Reading passage
***
An underserved market: Making affordable housing attractive to investors

One of the biggest domestic issues facing Saudi Arabia at the moment is the supply of affordable housing. It presents both a challenge and an opportunity. It is a challenge because the housing shortfall is substantial and shows little sign of diminishing, but it also presents an opportunity in that a whole new market can be created for developers providing a much needed supply of quality housing stock to the low- and middle-income segment of the market. To achieve this, the state is not only embarking on its own construction programme, but it is also looking to encourage private sector participation in the affordable housing drive.

By The Numbers

According to the National Commercial Bank’s (NCB) 2012 “Saudi Housing Review” report, the total housing stock in the Kingdom is expected to increase by 2.4m units over the next 10 years, with demand rising from 195,000 units in 2011 to 264,000 units in 2020. This increase is being fuelled by demographic growth and changing habitation patterns. According to NCB, the population will reach 37m by 2020 (up from 29.2m in 2012, according to the Central Department of Statistics and Information) and the average household size will decline to 5.28 persons per unit (down from 6.08 persons per housing unit in 2000, and 5.84 persons in 2010). As such, the total housing stock is expected to reach 7.08m units by 2020.

This illustrates the size of the task facing the construction industry in the next decade and the price pressure that will likely remain in the rental and middle-income segment in the interim. This situation is complicated by the fact that demand is not spread evenly throughout the country. Indeed, the heaviest demand is concentrated in the Makkah, Riyadh and Eastern Province areas. According to NCB, 66% of the country’s residents are living in these regions, while these areas account for 67% of the total occupied housing stock in the Kingdom.
***
Dataset extract
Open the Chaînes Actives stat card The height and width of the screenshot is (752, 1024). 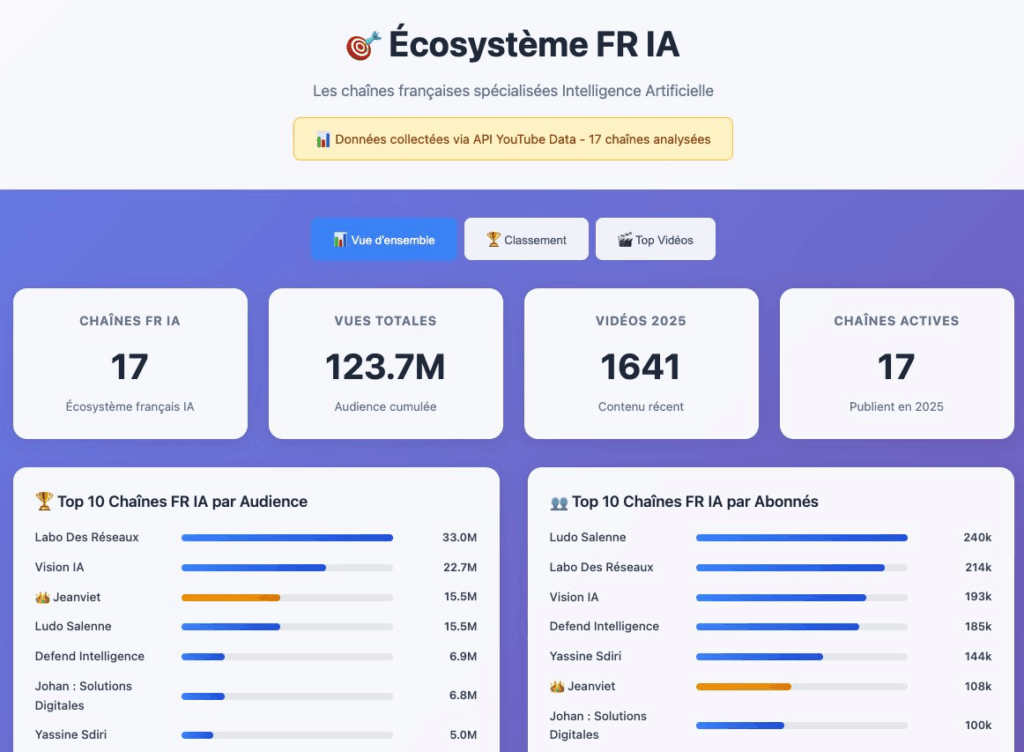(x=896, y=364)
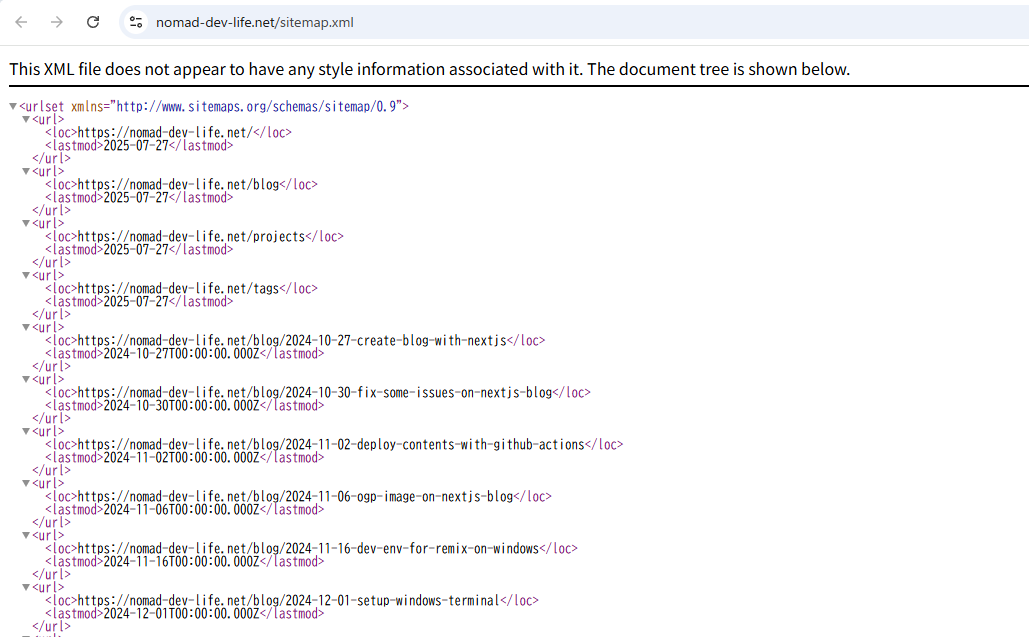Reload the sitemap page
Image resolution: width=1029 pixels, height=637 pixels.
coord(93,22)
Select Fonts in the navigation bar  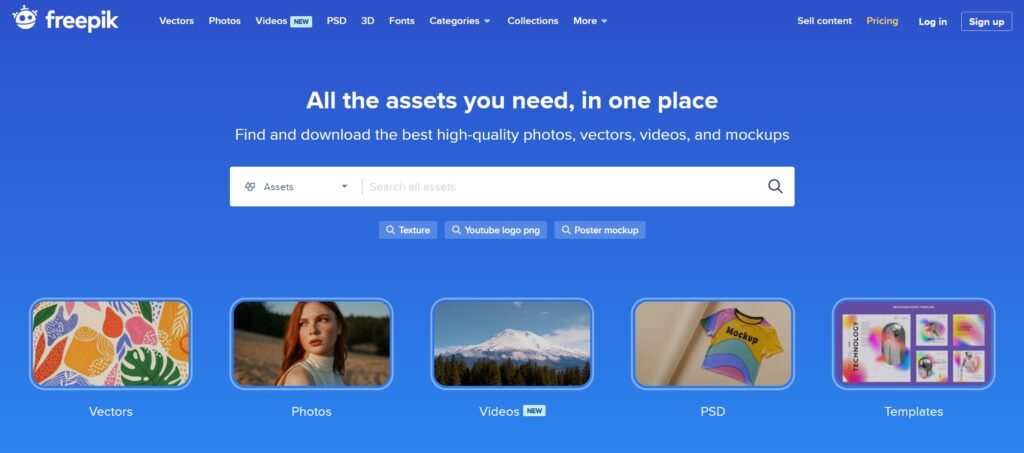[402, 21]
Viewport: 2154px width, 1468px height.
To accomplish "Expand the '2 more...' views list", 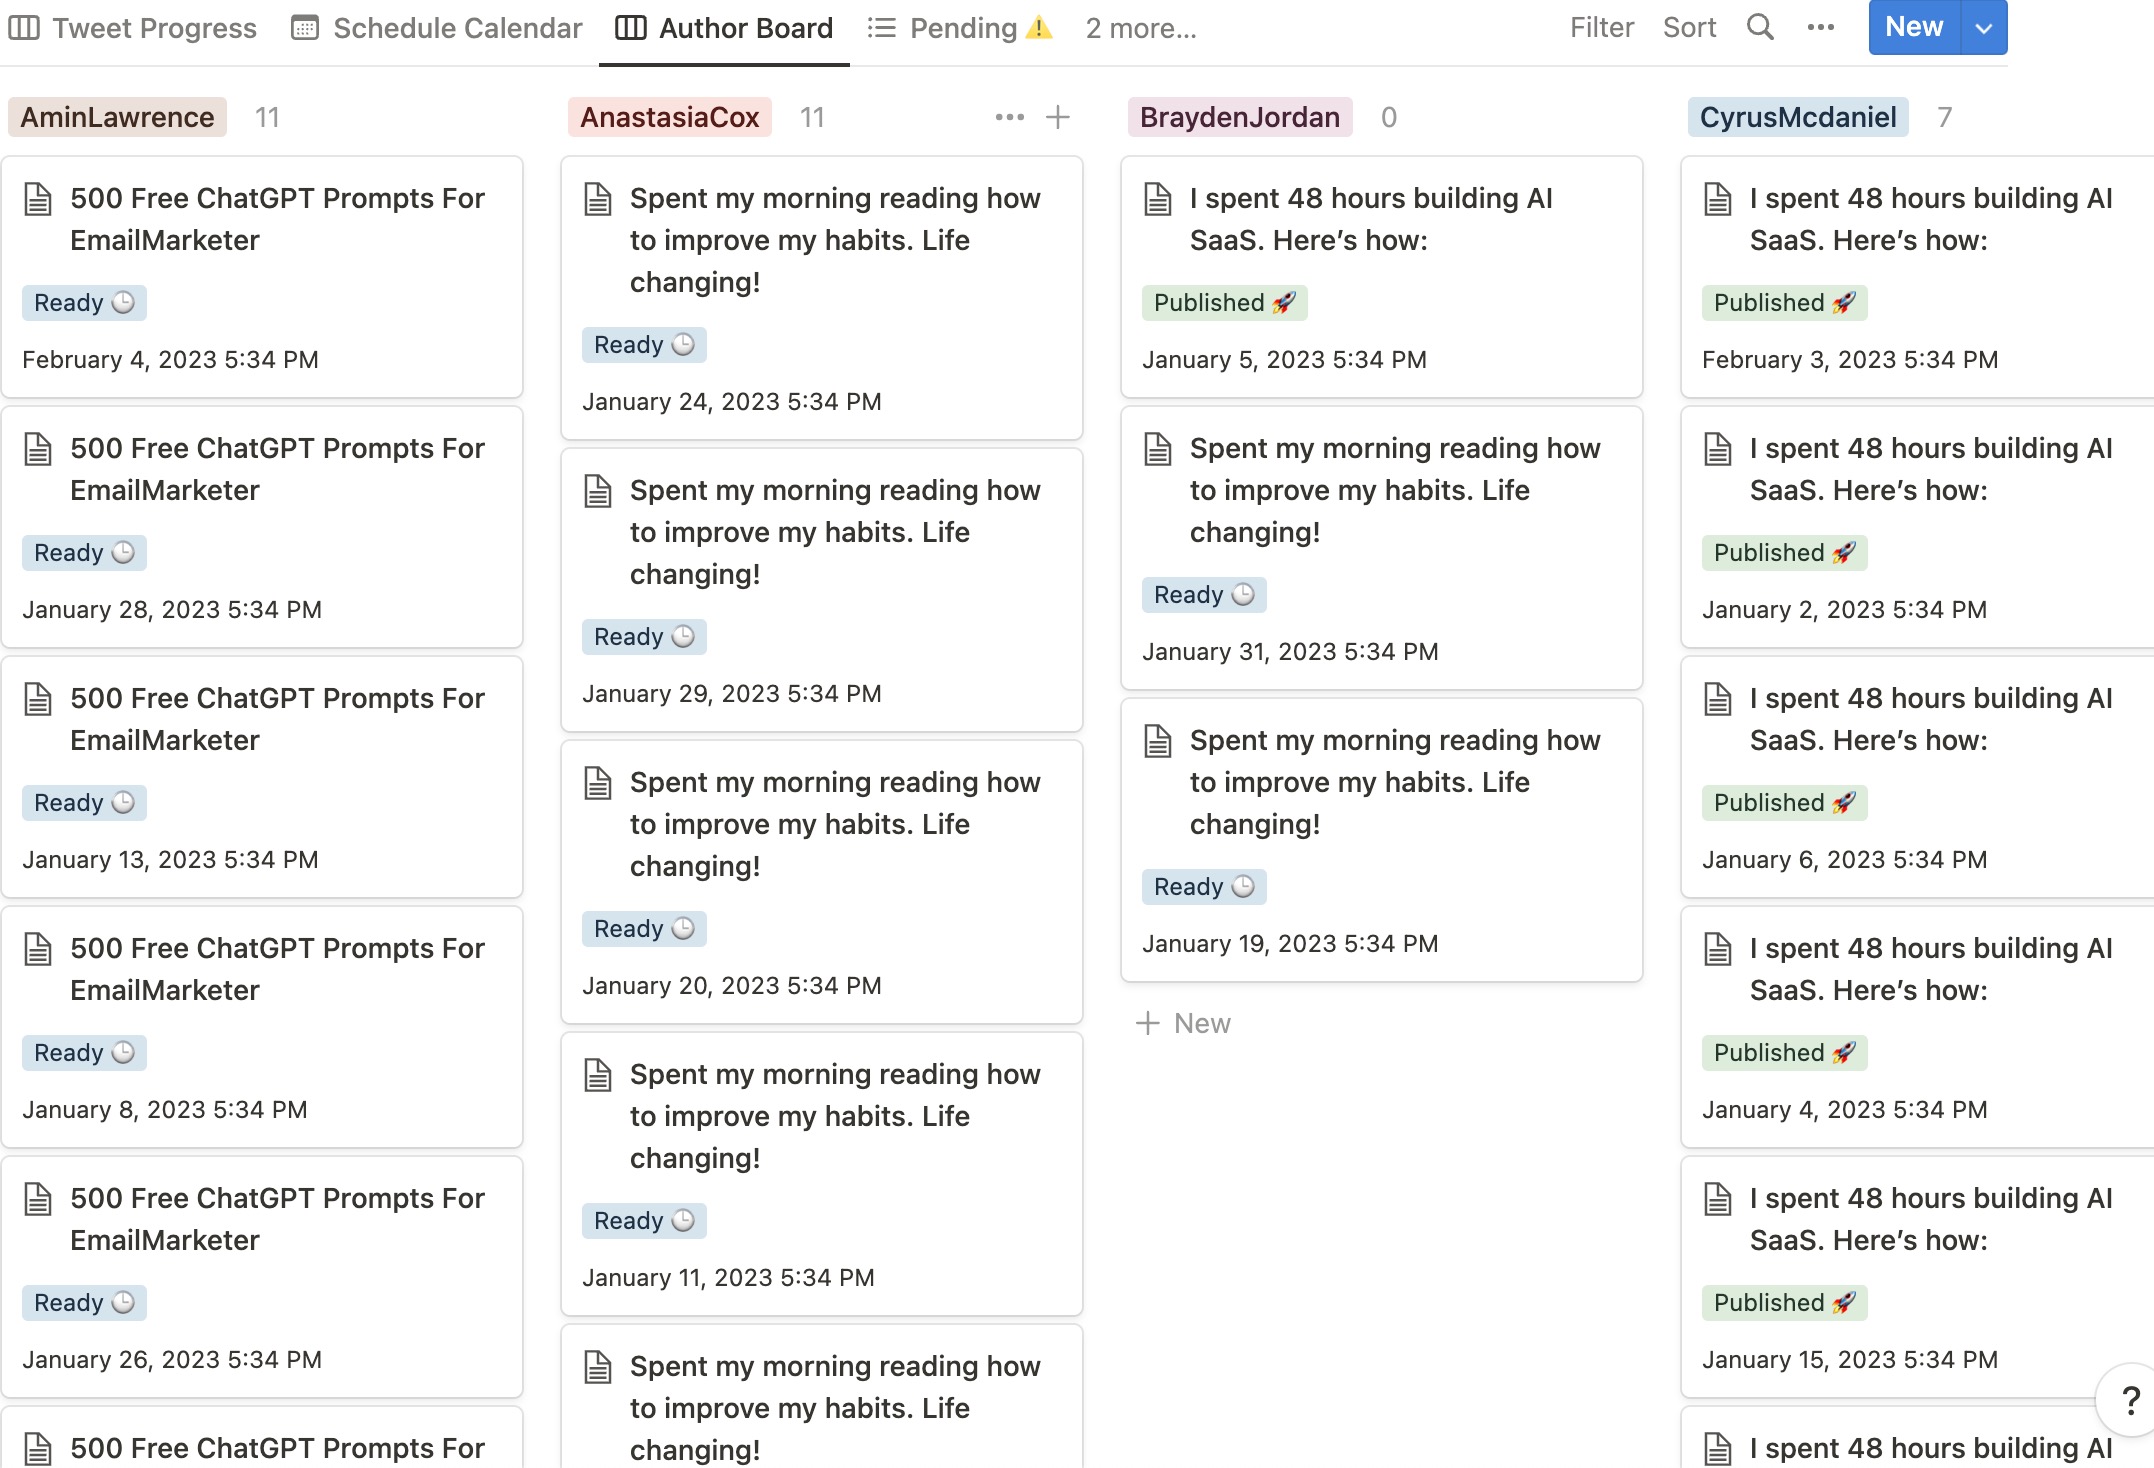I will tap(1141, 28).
***
Write out the part of the affordable housing text that begins at the words "An underserved market: Making" and stops after "affordable housing drive.". The rows are not used in this exercise.

Exercise output
An underserved market: Making affordable housing attractive to investors

One of the biggest domestic issues facing Saudi Arabia at the moment is the supply of affordable housing. It presents both a challenge and an opportunity. It is a challenge because the housing shortfall is substantial and shows little sign of diminishing, but it also presents an opportunity in that a whole new market can be created for developers providing a much needed supply of quality housing stock to the low- and middle-income segment of the market. To achieve this, the state is not only embarking on its own construction programme, but it is also looking to encourage private sector participation in the affordable housing drive.